# Help with kennel club names



## ln0202 (Jan 19, 2009)

Hi, we are trying to think of kennel club names for litter of black and tan cavalier pups we need names for 2 boys and 1 girl.

Any ideas?


----------



## candysmum (Jan 18, 2009)

ln0202 said:


> Hi, we are trying to think of kennel club names for litter of black and tan cavalier pups we need names for 2 boys and 1 girl.
> 
> Any ideas?


night sky
Black Prince

Umm thats all i can think of lol


----------



## haeveymolly (Mar 7, 2009)

Sorry no help ime hopeless with this sort of thing, we let the kennel club choose ours.

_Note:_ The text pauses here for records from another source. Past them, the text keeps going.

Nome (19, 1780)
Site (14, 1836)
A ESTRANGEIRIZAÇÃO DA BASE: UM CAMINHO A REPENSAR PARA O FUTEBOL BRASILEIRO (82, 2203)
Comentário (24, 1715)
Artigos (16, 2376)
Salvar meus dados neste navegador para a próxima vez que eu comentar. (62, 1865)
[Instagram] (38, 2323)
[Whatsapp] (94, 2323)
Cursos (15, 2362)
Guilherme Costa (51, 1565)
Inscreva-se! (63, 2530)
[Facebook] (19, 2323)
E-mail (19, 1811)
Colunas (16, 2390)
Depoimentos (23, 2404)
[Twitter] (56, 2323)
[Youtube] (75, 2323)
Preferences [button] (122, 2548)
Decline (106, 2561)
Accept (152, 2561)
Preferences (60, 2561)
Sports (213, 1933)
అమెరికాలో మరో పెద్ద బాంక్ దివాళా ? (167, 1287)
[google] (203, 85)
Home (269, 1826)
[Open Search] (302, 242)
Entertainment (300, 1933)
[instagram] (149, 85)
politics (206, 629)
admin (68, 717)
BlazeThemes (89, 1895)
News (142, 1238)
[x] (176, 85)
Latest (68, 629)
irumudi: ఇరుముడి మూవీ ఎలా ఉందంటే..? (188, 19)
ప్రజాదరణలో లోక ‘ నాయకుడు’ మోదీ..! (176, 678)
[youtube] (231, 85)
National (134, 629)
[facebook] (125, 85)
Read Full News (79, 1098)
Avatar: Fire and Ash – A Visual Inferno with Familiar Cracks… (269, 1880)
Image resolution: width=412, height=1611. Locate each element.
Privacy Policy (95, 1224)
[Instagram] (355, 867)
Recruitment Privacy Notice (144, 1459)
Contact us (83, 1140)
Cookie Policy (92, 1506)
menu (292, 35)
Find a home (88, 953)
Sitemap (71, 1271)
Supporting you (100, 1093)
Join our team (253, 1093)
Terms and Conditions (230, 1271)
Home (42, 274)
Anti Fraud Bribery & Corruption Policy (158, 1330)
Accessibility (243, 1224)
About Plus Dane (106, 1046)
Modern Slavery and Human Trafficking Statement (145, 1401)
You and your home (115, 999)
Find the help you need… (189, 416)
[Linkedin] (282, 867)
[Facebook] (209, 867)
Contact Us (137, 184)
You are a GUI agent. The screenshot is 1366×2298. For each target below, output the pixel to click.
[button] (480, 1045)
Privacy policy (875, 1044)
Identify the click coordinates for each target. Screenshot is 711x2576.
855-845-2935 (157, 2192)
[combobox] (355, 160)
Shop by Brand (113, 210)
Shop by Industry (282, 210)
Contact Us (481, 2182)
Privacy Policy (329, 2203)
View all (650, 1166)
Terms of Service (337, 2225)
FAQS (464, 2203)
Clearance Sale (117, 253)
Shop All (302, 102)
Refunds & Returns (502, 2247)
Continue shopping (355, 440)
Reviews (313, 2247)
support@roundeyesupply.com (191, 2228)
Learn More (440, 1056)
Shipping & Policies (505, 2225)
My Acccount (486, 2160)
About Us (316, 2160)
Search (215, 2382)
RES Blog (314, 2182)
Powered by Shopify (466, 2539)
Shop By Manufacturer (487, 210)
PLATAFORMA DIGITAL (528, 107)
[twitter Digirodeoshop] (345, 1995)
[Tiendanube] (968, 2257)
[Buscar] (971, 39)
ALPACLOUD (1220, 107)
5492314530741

Like the ones suggested though.


----------



## chaza80 (Feb 17, 2009)

we just had to do this for our pups & the way we chose them was all the people in our lifes that have passed away, we used there names as part of it, plus where we stay, different areas around us like the name of the beach, a name of a local farm, the name of a local river & the name of a old building that used to be in the town!!!

Eg:- My father was called charlie & the local farm is called charleton, so we named it charleton charlie???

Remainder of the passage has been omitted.